In der gegen diesen Bescheid beim Verwaltungsgerichtshof erhobenen Beschwerde wird der Standpunkt der belangten Behörde als rechtswidrig bekämpft. Der Verwaltungsgerichtshof hat darüber erwogen:
Nach § 67 Abs. 1 EStG in der für den Beschwerdefall maßgeblichen Fassung sind dann, wenn der Arbeitnehmer neben dem laufenden Arbeitslohn von demselben Arbeitgeber sonstige, insbesondere einmalige Bezüge (z.B. Tantiemen, Belohnungen) erhält, bestimmte feste Steuersätze auf diese sonstigen Bezüge anzuwenden. Gemäß § 67 Abs. 9 EStG sind hingegen Nachzahlungen und nachträgliche Zahlungen von Arbeitslohn für abgelaufene Kalenderjahre, die neben laufendem Arbeitslohn von demselben Arbeitgeber gewährt werden und nicht auf einer willkürlichen Verschiebung des Auszahlungszeitpunktes beruhen, mit dem Steuersatz zu besteuern, der auf den laufenden Bezug beim Steuerabzug vom Arbeitslohn entfällt. Soweit die Nachzahlungen oder nachträglichen Zahlungen laufenden Arbeitslohn für das laufende Kalenderjahr betreffen, ist die Lohnsteuer durch Aufrollung der in Betracht kommenden Lohnzahlungszeiträume zu berechnen.

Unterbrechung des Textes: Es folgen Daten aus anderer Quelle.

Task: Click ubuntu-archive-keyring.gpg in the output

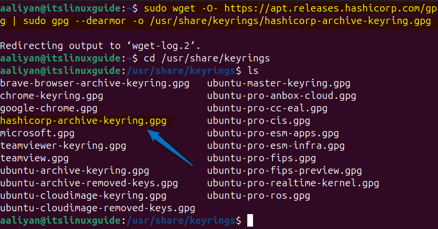Action: tap(75, 171)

Nun ist der belangten Behörde darin beizupflichten, daß die einem öffentlichen Verwalter gemäß § 11 Abs. 2 des Verwaltergesetzes 1952 gebührende angemessene Entlohnung nicht ausschließt, zur Abgeltung der Leistungserfolge des öffentlichen Verwalters neben den laufenden Bezügen auch Gratifikationen zu gewähren. Im vorliegenden Fall hat, wie das Verwaltungsverfahren ergeben hat, das Bundesministerium für Finanzen von dieser Möglichkeit Gebrauch gemacht. Es hat den mehrmaligen Ansuchen des Beschwerdeführers um Erhöhung der Bezüge für die Verwaltertätigkeit auf (jährlich) 14 mal S 8.000,-- entsprochen und mit Bescheid vom rückwirkend auf den die laufenden Bezüge auf S 8.000,-- erhöht. Mit Bescheid vom gleichen Tage hat es das Begehren um eine erhöhte Entlohnung auch für die zurückliegenden Jahre erledigt. Es hat hiezu aber nicht wie für die Zeit ab die Form einer rückwirkenden Erhöhung der laufenden Bezüge gewählt, sondern im Einvernehmen mit dem Beschwerdeführer diesem zusätzlich zu den bereits als Verwalterentlohnung festgesetzten laufenden Bezügen von monatlich S 6.000,-- eine einmalige Gratifikation von S 40.000,-- gewährt. Es handelt sich also um eine 1959 zuerkannte und in die Form einer Gratifikation gekleidete zusätzliche Entlohnung für vor dem liegende Zeiträume. Eine solche Gratifikation fällt aber als sonstiger, neben laufenden Bezügen ausgezahlter Bezug wortdeutlich unter die Begünstigungsbestimmungen des § 67 Abs. 1 und 3 und nicht unter diejenigen des § 67 Abs. 9 EStG, dessen Bestimmungen die steuerliche Behandlung von Nachzahlungen betreffen, die als im nachhinein flüssiggemachte Bezüge für bestimmte zurückliegende Lohnzahlungszeiträume ("Arbeitslohn für abgelaufene Kalenderjahre") gewährt werden. Der in Rede stehende Bezug findet zwar seine Begründung in den günstigen Geschäftsergebnissen für die Jahre 1955 bis 1957, er ist aber nicht als eine Erhöhung der laufenden Bezüge dieser Zeiträume, sondern als ein neben den laufenden Bezügen gewährter einmaliger Bezug zuerkannt worden.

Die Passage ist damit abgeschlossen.